Last October, I wrote a post about the modern history courses that are available from Berkeley, Yale, UCLA and UCSD. To sum them up quickly History 5 at Berkeley, European Civilization at Yale, History 1c at UCLA and then there was MMW 4 at UCSD, with the proviso that this course started earlier and went on to the beginning of modern history.
To complete the picture from UCSD, one needs to follow this semester MMW 5 (feed), which incidentally goes on until 1914, so eventually it takes MMW 6 to top it off. As usual with UCSD, one must take heed and download the course this semester as it will be taken off line immediately afterward.
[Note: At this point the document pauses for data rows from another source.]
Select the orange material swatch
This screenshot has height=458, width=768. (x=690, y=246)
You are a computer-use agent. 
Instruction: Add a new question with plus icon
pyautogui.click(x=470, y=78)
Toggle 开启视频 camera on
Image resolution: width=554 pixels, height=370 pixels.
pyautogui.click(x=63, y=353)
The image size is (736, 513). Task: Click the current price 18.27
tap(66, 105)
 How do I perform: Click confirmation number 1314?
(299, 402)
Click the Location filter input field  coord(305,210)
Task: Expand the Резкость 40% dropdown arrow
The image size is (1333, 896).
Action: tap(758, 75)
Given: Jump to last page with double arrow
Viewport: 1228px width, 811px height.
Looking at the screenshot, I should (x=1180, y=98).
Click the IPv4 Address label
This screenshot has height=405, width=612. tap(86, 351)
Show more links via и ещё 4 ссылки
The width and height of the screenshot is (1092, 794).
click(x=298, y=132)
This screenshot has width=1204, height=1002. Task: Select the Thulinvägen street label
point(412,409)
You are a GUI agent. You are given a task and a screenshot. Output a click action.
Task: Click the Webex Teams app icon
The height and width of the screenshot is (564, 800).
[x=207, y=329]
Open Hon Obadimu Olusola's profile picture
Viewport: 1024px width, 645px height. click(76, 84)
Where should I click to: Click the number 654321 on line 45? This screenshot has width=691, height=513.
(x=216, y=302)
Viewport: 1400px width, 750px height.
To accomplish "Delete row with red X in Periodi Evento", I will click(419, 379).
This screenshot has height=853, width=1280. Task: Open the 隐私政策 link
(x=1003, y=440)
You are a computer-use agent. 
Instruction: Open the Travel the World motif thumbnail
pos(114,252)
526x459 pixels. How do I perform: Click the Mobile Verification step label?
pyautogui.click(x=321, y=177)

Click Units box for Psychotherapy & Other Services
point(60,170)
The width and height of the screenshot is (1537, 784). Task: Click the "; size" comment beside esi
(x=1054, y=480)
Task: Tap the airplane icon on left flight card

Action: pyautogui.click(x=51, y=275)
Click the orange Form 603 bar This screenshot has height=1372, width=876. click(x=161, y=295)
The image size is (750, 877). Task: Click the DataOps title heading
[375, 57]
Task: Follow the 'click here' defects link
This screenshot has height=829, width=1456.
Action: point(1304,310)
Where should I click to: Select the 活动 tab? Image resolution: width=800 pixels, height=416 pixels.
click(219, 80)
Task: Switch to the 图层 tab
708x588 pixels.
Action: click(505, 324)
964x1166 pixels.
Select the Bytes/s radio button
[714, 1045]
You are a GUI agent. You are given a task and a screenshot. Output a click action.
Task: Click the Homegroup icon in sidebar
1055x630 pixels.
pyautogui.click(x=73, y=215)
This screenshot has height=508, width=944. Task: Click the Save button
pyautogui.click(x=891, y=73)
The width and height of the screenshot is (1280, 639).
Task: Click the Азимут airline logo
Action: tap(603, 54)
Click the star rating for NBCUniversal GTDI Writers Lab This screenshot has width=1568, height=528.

The title MMW 5 got is Revolution, Industry & Empire and the time frame is 1750-1914. Obviously this means French Revolution, Industrial Revolution and Imperialism. The lecturer Professor Heidi Keller-Lapp makes sure you get a good handle on the 18th century landscape of political philosophy, especially on the three thinkers about Social Contract: Hobbes, Locke and Rousseau. Consequently, the first lectures (I have made it through to lecture 7 of the current 16 available), are exclusively about these three thinkers and there is hardly any historical narrative delivered. I have been told though that this is certain to come and in addition to the French Revolution, there will also be talk of the American Revolution and a lecture about the Haitian Revolution (which was delivered around the time the earthquake nearly wiped out this country). In short this is one lecture series to have.